Transcriptome analysis to identify genes related to programmed cell death resulted from manipulating of BnaFAH ortholog by CRISPR/Cas9 in Brassica napus

Fumarylacetoacetate hydrolase (FAH) catalyzes the final step of the tyrosine degradation pathway. In this study, we isolated and characterized two homologous BnaFAH genes in Brassica napus L. variant Westar, and then used CRISPR/Cas9-mediated targeted mutagenesis to generate a series of transgene-free mutant lines either with single or double-null bnafah alleles.

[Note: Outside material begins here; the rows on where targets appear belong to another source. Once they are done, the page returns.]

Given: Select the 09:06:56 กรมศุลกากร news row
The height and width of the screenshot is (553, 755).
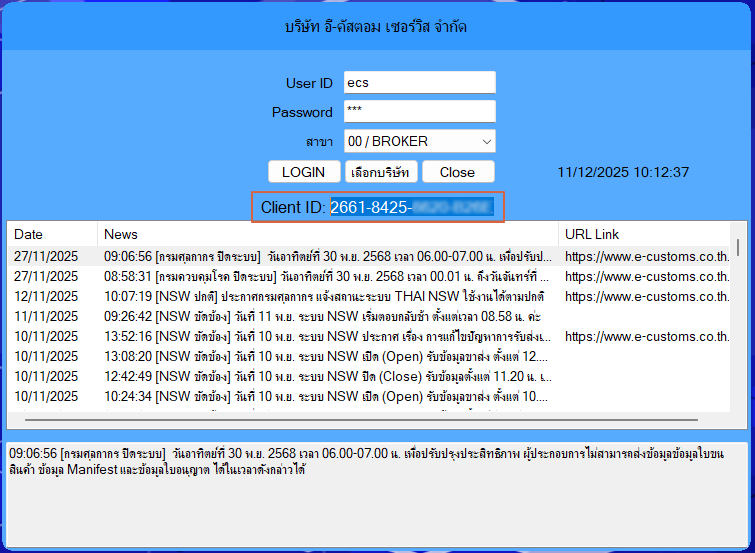Looking at the screenshot, I should (x=328, y=256).
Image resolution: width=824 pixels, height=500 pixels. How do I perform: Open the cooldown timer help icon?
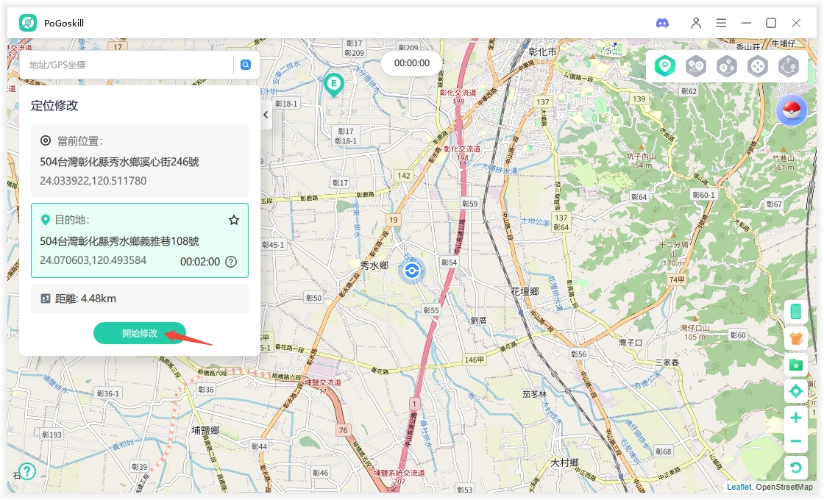(x=231, y=262)
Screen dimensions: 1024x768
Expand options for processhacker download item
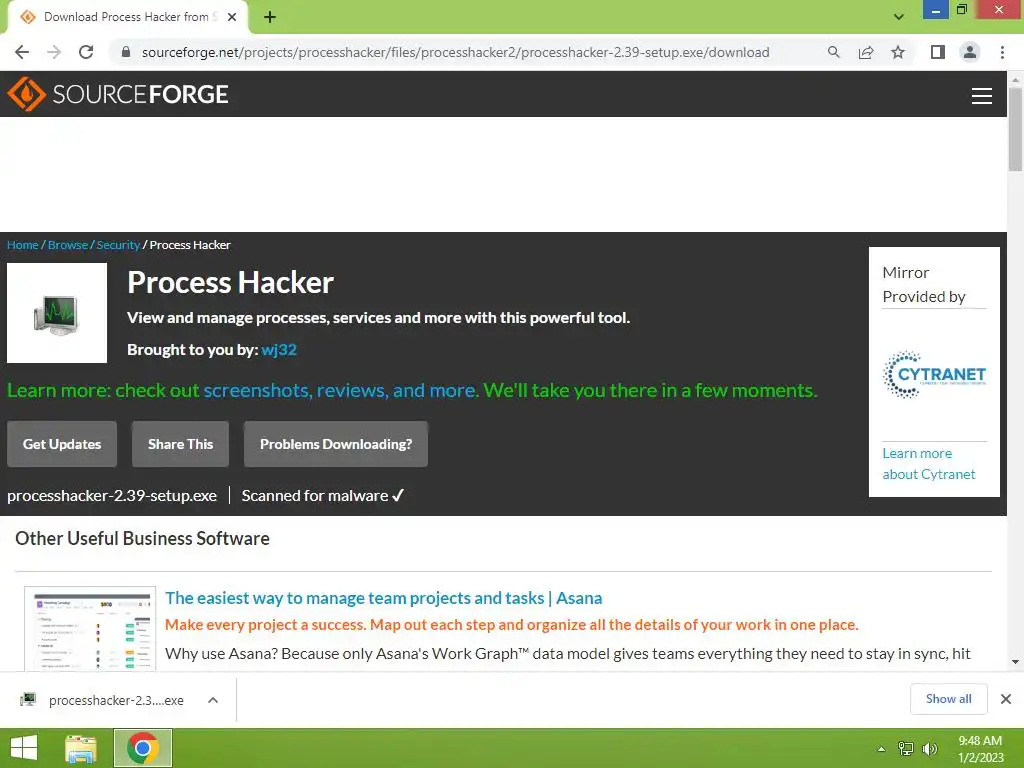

Among these mutant lines, the aacc (bnafah) double-null mutant line, rather than the aaCC (bnaa06fah) mutant line, exhibited programmed cell death (PCD) under short days (SD). Histochemical staining and content measurement confirmed that the accumulation of reactive oxygen species (ROS) in bnafah was significantly higher than that in bnaa06fah. To further elucidate the mechanism of PCD, we performed transcriptomic analyses of bnaa06fah and bnafah at different SD stages. A heatmap cluster of differentially expressed genes (DEGs) revealed that PCD may be related to various redox regulatory genes involved in antioxidant activity, ROS-responsive regulation and calcium signaling. Combined with the results of previous studies, our work revealed that the expression levels of BnaC04CAT2, BnaA09/C09SAL1, BnaA08/C08ACO2, BnaA07/C06ERO1, BnaA08ACA1, BnaC04BIK1, BnaA09CRK36 and BnaA03CPK4 were significantly different and that these genes might be candidate hub genes for PCD. Together, our results underscore the ability of different PCD phenotypes to alter BnaFAH orthologs through gene editing and further elucidated the molecular mechanisms of oxidative stress-induced PCD in plants.